| The place which used to be a village in Car Nicobar before the tsunami. Picture by Pradip Sanyal
Chuckchucha, Dec. 25: As the heavens opened, the hands went up in prayer.
For the residents of Chuckchucha, tucked away in a corner of Car Nicobar, the incessant rain for the last 10 days has brought with it an ominous warning. With the entire village waterlogged, a flood of frightful memories have gushed in on the eve of the tsunami’s first anniversary.
Chuckchucha ' where 1,000 people survived the raging waves last year ' is perhaps India’s only model village where religious barriers do not exist.
So, as a middle-aged Hassan Ibrahim, a devout Muslim, prays to his God to spare the villagers another disaster, his sister Fate Herbert, a Christian, sings carols all day in memory of the tsunami victims.
“The sea is unusually calm today, but the dark clouds are ominous signs and on Christmas day, we are all praying to the Lord to help the survivors get over the trauma,” said Ibrahim.
Yusuf-e-Jedwet, a Gujarati Muslim, has organised a Christmas carol session at his home.
Known as the local “raja”, Yusuf believes it would take the people a century to reconstruct the island and rebuild their lives.
“Many lives have been lost here, but the people have been stoic. Last Christmas, there was much celebration, but today only a few local youths have decided to sing carols around the village,” said Yusuf, who made the island his home 39 years ago.
A little distance away, on the outskirts of Chuckchucha, Ram Pradhan’s wife Zubaida Bibi serves bowls of sewai to her guests. “We had prepared a big feast last year, but a big feast is the last thing on our minds now,” she said.
The clouds have been gathering at a frightening pace since morning, but that has not kept Henna, Olive and Solomi home.
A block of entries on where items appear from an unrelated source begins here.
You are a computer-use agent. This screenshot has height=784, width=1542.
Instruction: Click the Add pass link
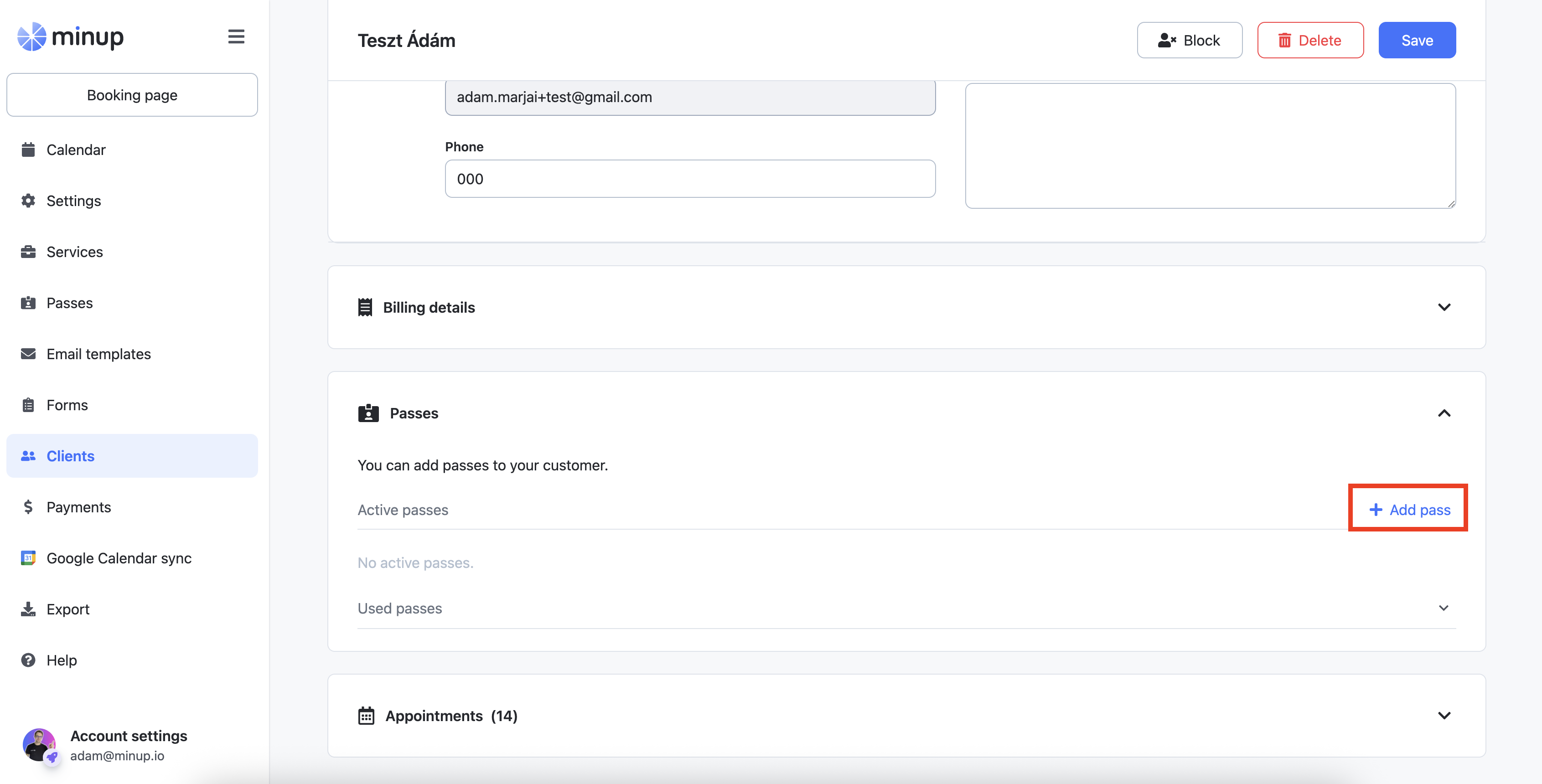pyautogui.click(x=1410, y=510)
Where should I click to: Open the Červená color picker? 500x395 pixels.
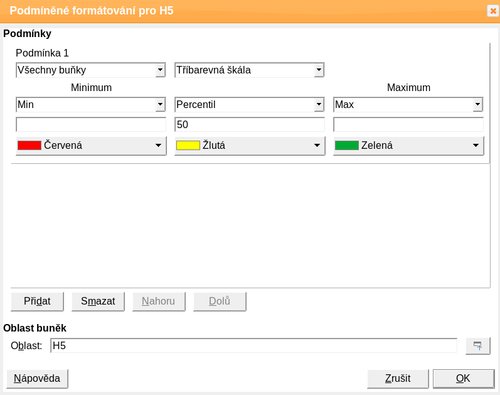pos(91,146)
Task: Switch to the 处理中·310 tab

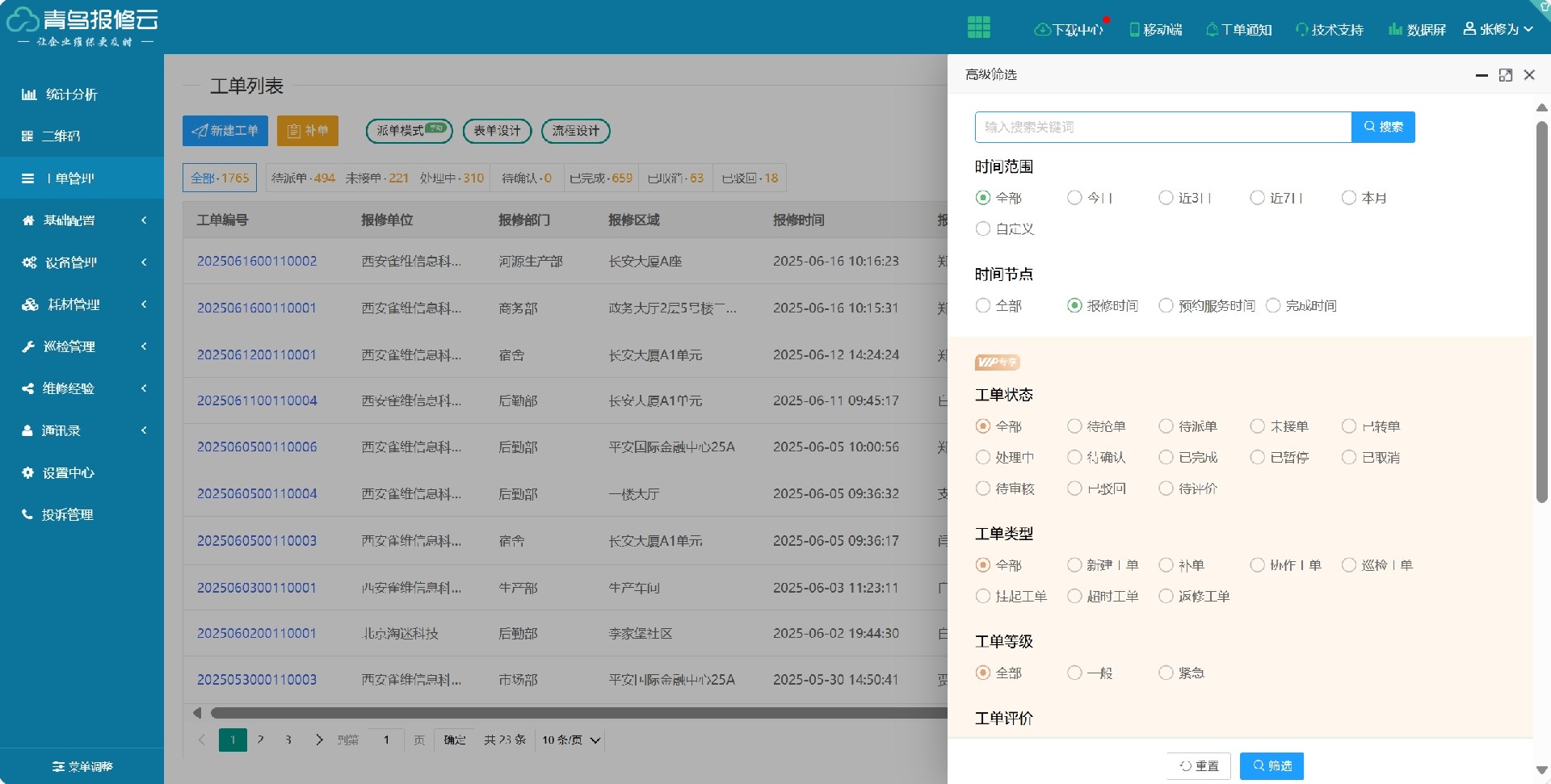Action: point(450,178)
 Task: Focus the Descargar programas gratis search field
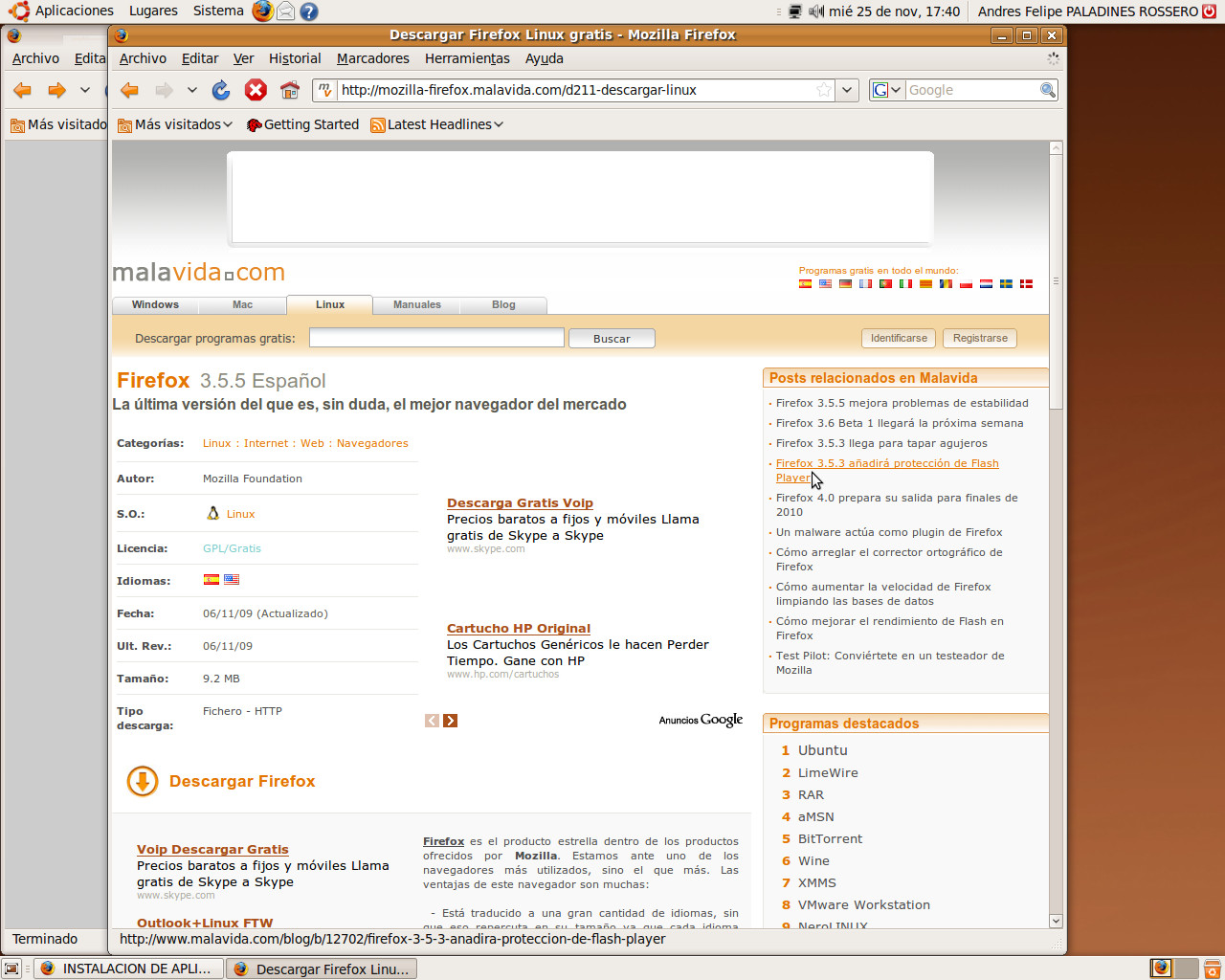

After all, it’s Christmas.
The girls have been out since late afternoon, but there is no one to share their festive spirit.
“There are hardly any houses left and people seem to be in no mood to celebrate. It is a ghost town and as the hour draws near, we are all overwhelmed by the thoughts of the tsunami that killed so many here,” said a despondent Solomi.
Chuckchucha may have shut itself indoors to mourn its dead, but Big Lapathy, about 13 km from the Car Nicobar airbase, has no time to grieve.
There, it is a busy Christmas with people sweating it out day and night to complete a granite memorial, which has been designed to resemble waves.
“There will be 900 names engraved on the memorial'. One devastated island will have two memorials (the other at the air force station). We will not have many VIPS but a sea of humanity coming for our prayers on Monday,” said Margaret John.
The “sea of humanity” will include 55-year-old Reginal Watchful, who will trek to the memorial tomorrow to pray for the souls of his son, daughter and wife.
As the rain continued to pour, spreading a wave of fear across Car Nicobar, the meteorological department said there was no reason to worry.
“The sea is very calm and there are hardly any strong winds. Rain at this time of the year is common,” said weather official Salil Mehta.
But these assurances cannot calm the islanders. Many ' like Yusuf who has sent his wife and sons to Port Blair ' will spend a sleepless night with their fingers crossed.